Magic wavelengths for the np-ns transitions in alkali-metal atoms

TL;DR

This paper calculates magic wavelengths for alkali-metal atoms using advanced relativistic methods to identify wavelengths where atomic levels experience identical ac Stark shifts, aiding optical trapping.

Contribution

It introduces high-precision calculations of magic wavelengths for alkali-metal atoms using a relativistic all-order method for electric-dipole matrix elements.

Findings

Identified magic wavelengths for alkali-metal atoms.

Provided high-accuracy electric-dipole matrix elements.

Facilitated state-insensitive optical cooling and trapping.

Abstract

Extensive calculations of the electric-dipole matrix elements in alkali-metal atoms are conducted using the relativistic all-order method.
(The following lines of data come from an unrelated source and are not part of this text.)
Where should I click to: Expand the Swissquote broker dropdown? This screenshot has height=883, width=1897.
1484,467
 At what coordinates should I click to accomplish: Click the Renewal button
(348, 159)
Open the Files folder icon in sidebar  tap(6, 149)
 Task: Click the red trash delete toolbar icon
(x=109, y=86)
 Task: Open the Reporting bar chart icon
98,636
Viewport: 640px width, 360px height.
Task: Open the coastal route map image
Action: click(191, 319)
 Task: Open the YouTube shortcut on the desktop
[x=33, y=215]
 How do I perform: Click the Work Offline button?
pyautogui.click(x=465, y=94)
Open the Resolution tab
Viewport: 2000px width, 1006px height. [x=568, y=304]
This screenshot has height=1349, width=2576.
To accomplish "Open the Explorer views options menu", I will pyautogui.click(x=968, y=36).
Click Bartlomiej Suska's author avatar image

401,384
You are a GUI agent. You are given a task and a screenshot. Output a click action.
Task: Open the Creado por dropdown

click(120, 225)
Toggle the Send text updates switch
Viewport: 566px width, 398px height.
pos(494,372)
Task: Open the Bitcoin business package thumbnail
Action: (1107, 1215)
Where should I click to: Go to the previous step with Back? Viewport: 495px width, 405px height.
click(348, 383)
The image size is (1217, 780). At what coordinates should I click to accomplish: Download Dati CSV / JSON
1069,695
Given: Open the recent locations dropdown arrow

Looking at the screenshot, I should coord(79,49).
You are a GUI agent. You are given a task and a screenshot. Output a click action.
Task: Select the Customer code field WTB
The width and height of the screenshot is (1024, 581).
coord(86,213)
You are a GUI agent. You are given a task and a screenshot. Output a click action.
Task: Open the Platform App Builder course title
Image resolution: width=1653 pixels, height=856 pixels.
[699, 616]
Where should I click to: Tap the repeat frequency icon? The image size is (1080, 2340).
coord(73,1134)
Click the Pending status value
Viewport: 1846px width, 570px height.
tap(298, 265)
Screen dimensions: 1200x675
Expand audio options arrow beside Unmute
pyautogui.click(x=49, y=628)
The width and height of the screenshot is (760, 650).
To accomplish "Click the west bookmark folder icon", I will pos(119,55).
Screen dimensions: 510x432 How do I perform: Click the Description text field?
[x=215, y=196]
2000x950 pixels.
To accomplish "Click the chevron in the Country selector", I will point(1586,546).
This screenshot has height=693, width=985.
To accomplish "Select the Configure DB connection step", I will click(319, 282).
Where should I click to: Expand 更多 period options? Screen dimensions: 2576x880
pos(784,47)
This approach is a linearized version of the coupled-cluster method, which sums infinite sets of many-body perturbation theory terms. All allowed transitions between the lowest ns, np_1/2, np_3/2 states and a large number of excited states are considered in these calculations and their accuracy is evaluated. The resulting electric-dipole matrix elements are used for the high-precision calculation of frequency-dependent polarizabilities of the excited states of alkali-metal atoms. We find magic wavelengths in alkali-metal atoms for which the ns and np_1/2 and np_3/2 atomic levels have the same ac Stark shifts, which facilitates state-insensitive optical cooling and trapping.